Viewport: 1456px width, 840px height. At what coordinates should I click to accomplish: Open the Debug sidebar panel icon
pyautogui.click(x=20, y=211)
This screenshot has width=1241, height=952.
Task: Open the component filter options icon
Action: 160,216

[Exercise brief]: Rewrite every line of the records above as a JSON list of strings, one string per line, leaving out any blank lines.

[Expected output]:
[
  "Viewport: 1456px width, 840px height. At what coordinates should I click to accomplish: Open the Debug sidebar panel icon",
  "pyautogui.click(x=20, y=211)",
  "This screenshot has width=1241, height=952.",
  "Task: Open the component filter options icon",
  "Action: 160,216"
]